● **DATA FOR ANALYSIS**:

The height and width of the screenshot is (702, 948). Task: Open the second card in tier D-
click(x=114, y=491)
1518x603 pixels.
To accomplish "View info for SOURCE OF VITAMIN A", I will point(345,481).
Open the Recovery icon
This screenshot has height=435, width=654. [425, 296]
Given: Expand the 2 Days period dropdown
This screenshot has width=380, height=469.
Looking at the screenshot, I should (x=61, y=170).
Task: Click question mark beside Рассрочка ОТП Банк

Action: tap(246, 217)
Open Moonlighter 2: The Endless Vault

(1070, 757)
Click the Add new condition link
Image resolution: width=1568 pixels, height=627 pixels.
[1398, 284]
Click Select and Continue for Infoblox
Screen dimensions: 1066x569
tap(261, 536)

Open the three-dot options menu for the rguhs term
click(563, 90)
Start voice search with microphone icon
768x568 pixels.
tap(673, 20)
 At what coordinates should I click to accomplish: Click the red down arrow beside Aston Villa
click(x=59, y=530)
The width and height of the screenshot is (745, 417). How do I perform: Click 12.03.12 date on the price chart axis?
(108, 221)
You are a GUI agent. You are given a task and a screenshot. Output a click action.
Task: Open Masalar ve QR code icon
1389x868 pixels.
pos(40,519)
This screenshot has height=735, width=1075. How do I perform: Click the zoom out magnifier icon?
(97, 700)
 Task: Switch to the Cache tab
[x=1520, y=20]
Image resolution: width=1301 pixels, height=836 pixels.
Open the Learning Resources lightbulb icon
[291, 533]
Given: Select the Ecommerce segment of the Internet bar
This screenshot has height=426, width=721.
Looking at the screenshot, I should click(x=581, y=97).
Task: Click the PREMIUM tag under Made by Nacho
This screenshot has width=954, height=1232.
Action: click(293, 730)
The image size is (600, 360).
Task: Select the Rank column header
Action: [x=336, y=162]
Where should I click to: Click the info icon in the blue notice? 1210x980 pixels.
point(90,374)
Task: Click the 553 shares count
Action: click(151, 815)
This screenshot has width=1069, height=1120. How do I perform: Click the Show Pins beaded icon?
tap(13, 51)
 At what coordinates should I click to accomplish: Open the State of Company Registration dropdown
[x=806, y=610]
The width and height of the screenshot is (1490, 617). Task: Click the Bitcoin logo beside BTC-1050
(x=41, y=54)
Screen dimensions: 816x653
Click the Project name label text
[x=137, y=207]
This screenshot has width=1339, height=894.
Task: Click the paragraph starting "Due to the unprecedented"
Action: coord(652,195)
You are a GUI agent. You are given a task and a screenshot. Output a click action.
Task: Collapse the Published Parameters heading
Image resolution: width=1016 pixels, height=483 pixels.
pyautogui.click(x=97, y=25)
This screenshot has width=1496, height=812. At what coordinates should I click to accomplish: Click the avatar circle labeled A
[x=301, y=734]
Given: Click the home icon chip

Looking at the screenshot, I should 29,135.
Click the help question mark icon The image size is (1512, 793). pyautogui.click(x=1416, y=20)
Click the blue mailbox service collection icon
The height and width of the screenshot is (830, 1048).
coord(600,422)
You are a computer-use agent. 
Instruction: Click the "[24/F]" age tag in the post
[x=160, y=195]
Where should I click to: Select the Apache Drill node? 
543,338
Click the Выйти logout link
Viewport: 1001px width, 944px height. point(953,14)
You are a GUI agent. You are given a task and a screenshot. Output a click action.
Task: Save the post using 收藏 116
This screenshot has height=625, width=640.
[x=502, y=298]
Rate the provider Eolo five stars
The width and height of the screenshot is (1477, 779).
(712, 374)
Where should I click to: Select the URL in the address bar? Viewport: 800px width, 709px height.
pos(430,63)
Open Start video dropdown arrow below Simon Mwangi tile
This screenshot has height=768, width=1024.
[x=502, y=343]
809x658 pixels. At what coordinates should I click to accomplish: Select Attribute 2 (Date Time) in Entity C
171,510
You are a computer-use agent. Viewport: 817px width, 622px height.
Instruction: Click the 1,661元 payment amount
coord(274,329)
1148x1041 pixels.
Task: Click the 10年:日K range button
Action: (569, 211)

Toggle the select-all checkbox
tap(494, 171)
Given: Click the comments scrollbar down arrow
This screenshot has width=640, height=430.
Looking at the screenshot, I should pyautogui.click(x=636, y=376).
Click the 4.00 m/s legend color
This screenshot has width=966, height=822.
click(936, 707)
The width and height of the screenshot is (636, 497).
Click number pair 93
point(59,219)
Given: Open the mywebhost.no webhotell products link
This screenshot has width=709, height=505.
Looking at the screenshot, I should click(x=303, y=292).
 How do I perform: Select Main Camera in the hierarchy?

● **YOUR GOAL**: What is needed is an exact transcription of every record above.

● **ANSWER FOR THE TASK**:
The height and width of the screenshot is (702, 948). Task: Open the second card in tier D-
click(x=114, y=491)
1518x603 pixels.
To accomplish "View info for SOURCE OF VITAMIN A", I will point(345,481).
Open the Recovery icon
This screenshot has height=435, width=654. [425, 296]
Given: Expand the 2 Days period dropdown
This screenshot has width=380, height=469.
Looking at the screenshot, I should (x=61, y=170).
Task: Click question mark beside Рассрочка ОТП Банк

Action: tap(246, 217)
Open Moonlighter 2: The Endless Vault

(1070, 757)
Click the Add new condition link
Image resolution: width=1568 pixels, height=627 pixels.
[1398, 284]
Click Select and Continue for Infoblox
Screen dimensions: 1066x569
tap(261, 536)

Open the three-dot options menu for the rguhs term
click(563, 90)
Start voice search with microphone icon
768x568 pixels.
tap(673, 20)
 At what coordinates should I click to accomplish: Click the red down arrow beside Aston Villa
click(x=59, y=530)
The width and height of the screenshot is (745, 417). How do I perform: Click 12.03.12 date on the price chart axis?
(108, 221)
You are a GUI agent. You are given a task and a screenshot. Output a click action.
Task: Open Masalar ve QR code icon
1389x868 pixels.
pos(40,519)
This screenshot has height=735, width=1075. How do I perform: Click the zoom out magnifier icon?
(97, 700)
 Task: Switch to the Cache tab
[x=1520, y=20]
Image resolution: width=1301 pixels, height=836 pixels.
Open the Learning Resources lightbulb icon
[291, 533]
Given: Select the Ecommerce segment of the Internet bar
This screenshot has height=426, width=721.
Looking at the screenshot, I should click(x=581, y=97).
Task: Click the PREMIUM tag under Made by Nacho
This screenshot has width=954, height=1232.
Action: click(293, 730)
The image size is (600, 360).
Task: Select the Rank column header
Action: [x=336, y=162]
Where should I click to: Click the info icon in the blue notice? 1210x980 pixels.
point(90,374)
Task: Click the 553 shares count
Action: click(151, 815)
This screenshot has width=1069, height=1120. How do I perform: Click the Show Pins beaded icon?
tap(13, 51)
 At what coordinates should I click to accomplish: Open the State of Company Registration dropdown
[x=806, y=610]
The width and height of the screenshot is (1490, 617). Task: Click the Bitcoin logo beside BTC-1050
(x=41, y=54)
Screen dimensions: 816x653
Click the Project name label text
[x=137, y=207]
This screenshot has width=1339, height=894.
Task: Click the paragraph starting "Due to the unprecedented"
Action: coord(652,195)
You are a GUI agent. You are given a task and a screenshot. Output a click action.
Task: Collapse the Published Parameters heading
Image resolution: width=1016 pixels, height=483 pixels.
pyautogui.click(x=97, y=25)
This screenshot has width=1496, height=812. At what coordinates should I click to accomplish: Click the avatar circle labeled A
[x=301, y=734]
Given: Click the home icon chip

Looking at the screenshot, I should 29,135.
Click the help question mark icon The image size is (1512, 793). pyautogui.click(x=1416, y=20)
Click the blue mailbox service collection icon
The height and width of the screenshot is (830, 1048).
coord(600,422)
You are a computer-use agent. 
Instruction: Click the "[24/F]" age tag in the post
[x=160, y=195]
Where should I click to: Select the Apache Drill node? 
543,338
Click the Выйти logout link
Viewport: 1001px width, 944px height. point(953,14)
You are a GUI agent. You are given a task and a screenshot. Output a click action.
Task: Save the post using 收藏 116
This screenshot has height=625, width=640.
[x=502, y=298]
Rate the provider Eolo five stars
The width and height of the screenshot is (1477, 779).
(712, 374)
Where should I click to: Select the URL in the address bar? Viewport: 800px width, 709px height.
pos(430,63)
Open Start video dropdown arrow below Simon Mwangi tile
This screenshot has height=768, width=1024.
[x=502, y=343]
809x658 pixels. At what coordinates should I click to accomplish: Select Attribute 2 (Date Time) in Entity C
171,510
You are a computer-use agent. Viewport: 817px width, 622px height.
Instruction: Click the 1,661元 payment amount
coord(274,329)
1148x1041 pixels.
Task: Click the 10年:日K range button
Action: (569, 211)

Toggle the select-all checkbox
tap(494, 171)
Given: Click the comments scrollbar down arrow
This screenshot has width=640, height=430.
Looking at the screenshot, I should pyautogui.click(x=636, y=376).
Click the 4.00 m/s legend color
This screenshot has width=966, height=822.
click(936, 707)
The width and height of the screenshot is (636, 497).
Click number pair 93
point(59,219)
Given: Open the mywebhost.no webhotell products link
This screenshot has width=709, height=505.
Looking at the screenshot, I should click(x=303, y=292).
 How do I perform: Select Main Camera in the hierarchy?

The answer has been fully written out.